===== Material for this exercise =====

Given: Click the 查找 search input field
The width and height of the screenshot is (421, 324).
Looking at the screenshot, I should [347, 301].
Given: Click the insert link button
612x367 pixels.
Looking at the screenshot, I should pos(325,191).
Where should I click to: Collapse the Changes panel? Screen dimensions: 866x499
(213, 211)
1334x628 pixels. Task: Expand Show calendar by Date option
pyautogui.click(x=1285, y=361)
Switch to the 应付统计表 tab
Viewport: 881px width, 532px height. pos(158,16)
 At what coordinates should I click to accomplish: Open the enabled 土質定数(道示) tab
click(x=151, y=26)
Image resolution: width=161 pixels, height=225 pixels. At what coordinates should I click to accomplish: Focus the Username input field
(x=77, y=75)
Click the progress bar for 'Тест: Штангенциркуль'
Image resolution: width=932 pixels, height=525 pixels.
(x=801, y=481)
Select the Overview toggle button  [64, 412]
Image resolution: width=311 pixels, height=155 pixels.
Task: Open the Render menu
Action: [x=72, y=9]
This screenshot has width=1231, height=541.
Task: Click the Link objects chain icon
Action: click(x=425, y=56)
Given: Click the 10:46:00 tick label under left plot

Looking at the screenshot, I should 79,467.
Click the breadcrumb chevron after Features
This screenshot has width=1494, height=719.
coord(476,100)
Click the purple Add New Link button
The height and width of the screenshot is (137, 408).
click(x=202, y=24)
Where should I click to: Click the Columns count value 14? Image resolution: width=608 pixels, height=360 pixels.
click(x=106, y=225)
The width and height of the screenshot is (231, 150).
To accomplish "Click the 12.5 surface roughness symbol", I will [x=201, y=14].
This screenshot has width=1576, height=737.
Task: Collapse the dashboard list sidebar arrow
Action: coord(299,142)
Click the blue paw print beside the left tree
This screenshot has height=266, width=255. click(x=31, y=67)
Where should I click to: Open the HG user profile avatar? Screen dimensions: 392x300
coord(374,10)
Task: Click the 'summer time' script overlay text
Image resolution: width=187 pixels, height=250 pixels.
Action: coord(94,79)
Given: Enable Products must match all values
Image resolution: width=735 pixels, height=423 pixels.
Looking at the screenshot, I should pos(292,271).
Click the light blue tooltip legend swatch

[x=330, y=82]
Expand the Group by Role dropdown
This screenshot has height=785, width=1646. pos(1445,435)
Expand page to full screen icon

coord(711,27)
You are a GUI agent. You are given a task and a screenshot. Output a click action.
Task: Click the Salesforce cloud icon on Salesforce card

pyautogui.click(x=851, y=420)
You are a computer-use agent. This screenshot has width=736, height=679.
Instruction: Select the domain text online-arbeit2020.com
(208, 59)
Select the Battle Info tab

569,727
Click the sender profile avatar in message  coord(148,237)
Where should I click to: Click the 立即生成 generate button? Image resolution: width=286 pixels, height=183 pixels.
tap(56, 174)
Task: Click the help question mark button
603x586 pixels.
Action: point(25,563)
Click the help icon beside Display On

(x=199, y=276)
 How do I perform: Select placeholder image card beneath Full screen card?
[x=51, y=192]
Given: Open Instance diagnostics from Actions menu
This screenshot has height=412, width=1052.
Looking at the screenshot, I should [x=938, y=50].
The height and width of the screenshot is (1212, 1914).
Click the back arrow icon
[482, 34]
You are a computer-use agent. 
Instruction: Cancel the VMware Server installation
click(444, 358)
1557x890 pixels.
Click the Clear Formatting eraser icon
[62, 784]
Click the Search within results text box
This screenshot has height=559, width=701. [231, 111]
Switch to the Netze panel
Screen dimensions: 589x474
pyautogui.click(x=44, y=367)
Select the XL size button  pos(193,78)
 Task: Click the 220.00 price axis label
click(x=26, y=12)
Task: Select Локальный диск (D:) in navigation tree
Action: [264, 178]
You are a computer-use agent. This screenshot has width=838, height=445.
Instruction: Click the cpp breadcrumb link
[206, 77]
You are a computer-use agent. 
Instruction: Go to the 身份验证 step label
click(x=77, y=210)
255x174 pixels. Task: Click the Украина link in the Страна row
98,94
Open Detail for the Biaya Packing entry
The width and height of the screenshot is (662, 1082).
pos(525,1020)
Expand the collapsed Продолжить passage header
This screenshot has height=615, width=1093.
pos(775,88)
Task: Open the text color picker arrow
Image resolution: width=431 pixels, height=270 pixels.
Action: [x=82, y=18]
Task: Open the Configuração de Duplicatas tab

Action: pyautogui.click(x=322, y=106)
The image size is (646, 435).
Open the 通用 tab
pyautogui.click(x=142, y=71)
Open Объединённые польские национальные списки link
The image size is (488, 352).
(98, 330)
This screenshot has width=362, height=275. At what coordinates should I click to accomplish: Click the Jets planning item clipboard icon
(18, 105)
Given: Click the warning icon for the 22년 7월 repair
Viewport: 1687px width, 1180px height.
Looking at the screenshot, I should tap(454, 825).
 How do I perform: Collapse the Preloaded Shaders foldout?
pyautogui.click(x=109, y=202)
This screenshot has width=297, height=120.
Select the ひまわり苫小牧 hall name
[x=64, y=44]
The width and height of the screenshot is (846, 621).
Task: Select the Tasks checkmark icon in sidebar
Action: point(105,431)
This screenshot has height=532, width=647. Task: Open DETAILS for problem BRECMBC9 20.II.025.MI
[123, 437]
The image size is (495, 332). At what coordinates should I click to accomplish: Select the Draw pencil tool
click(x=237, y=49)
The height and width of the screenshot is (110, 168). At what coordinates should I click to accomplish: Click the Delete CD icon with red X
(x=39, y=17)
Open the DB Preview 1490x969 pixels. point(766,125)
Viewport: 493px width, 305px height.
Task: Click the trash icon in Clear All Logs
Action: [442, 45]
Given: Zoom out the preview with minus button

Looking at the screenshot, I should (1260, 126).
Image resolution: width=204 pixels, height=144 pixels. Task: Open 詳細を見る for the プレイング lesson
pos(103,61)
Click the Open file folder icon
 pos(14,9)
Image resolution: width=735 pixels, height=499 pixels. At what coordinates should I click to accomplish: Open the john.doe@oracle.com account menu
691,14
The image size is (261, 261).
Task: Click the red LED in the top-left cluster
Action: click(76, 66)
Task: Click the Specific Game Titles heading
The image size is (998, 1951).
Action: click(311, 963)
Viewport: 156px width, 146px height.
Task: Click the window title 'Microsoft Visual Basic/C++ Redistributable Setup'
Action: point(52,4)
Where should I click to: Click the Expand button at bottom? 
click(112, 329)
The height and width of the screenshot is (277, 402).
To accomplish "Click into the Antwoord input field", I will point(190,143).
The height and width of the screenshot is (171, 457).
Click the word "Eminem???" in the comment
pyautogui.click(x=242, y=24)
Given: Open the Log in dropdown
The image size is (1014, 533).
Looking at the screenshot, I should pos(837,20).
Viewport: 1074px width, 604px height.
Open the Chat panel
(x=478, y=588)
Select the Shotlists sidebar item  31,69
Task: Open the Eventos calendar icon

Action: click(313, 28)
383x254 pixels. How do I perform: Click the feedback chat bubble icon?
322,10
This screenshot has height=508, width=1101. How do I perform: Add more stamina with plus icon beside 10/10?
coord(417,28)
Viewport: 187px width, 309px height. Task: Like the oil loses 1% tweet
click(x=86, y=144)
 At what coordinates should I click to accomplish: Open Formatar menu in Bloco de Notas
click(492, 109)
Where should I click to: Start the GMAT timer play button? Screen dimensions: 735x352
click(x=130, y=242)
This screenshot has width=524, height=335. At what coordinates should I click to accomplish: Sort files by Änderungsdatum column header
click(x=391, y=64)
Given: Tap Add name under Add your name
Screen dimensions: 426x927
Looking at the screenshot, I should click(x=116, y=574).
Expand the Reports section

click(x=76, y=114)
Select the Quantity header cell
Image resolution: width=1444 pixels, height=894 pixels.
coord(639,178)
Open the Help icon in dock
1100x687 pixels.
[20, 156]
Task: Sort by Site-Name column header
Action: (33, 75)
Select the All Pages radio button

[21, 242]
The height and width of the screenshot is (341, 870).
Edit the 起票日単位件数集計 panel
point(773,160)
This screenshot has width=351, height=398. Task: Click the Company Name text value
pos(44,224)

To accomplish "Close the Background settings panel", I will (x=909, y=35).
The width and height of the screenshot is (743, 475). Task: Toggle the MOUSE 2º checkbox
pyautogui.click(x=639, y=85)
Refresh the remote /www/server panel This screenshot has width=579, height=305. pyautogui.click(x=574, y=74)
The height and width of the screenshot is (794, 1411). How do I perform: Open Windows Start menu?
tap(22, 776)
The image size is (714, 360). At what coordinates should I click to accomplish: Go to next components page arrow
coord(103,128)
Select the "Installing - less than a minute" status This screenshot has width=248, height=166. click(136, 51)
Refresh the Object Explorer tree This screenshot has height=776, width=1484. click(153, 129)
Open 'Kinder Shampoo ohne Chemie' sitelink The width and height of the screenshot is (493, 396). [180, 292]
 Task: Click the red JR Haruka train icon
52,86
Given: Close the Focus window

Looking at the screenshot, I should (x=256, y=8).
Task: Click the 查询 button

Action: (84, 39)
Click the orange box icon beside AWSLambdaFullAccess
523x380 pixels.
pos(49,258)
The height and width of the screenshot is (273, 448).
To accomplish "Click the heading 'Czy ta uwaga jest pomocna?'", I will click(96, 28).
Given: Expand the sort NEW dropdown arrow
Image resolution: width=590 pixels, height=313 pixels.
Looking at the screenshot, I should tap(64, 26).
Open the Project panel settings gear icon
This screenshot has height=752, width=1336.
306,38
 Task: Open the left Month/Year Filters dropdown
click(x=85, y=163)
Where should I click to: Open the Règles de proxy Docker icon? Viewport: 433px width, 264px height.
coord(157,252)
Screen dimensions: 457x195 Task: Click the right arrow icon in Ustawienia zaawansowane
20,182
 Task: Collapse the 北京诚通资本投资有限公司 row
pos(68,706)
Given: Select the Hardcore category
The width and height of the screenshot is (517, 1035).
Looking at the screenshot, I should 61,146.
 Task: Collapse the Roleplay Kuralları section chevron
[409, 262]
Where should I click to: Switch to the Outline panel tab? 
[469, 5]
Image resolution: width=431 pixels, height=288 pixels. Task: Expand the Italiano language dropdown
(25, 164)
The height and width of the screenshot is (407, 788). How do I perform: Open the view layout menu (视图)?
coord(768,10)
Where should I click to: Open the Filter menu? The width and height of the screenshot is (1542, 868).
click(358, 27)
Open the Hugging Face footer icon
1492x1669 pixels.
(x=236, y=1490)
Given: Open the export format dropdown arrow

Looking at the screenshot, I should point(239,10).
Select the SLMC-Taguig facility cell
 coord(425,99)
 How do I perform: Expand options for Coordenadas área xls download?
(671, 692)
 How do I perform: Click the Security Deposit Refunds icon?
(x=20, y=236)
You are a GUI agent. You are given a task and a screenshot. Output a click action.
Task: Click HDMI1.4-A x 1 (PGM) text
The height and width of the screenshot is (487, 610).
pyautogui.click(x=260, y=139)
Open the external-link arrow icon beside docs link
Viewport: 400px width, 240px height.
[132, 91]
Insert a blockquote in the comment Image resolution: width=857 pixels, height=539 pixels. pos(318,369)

=====

Repeat the items verbatim, everything from the line containing "Task: Open the Eventos calendar icon" down to the line containing "click(x=86, y=144)".

Task: Open the Eventos calendar icon

Action: click(313, 28)
383x254 pixels. How do I perform: Click the feedback chat bubble icon?
322,10
This screenshot has height=508, width=1101. How do I perform: Add more stamina with plus icon beside 10/10?
coord(417,28)
Viewport: 187px width, 309px height. Task: Like the oil loses 1% tweet
click(x=86, y=144)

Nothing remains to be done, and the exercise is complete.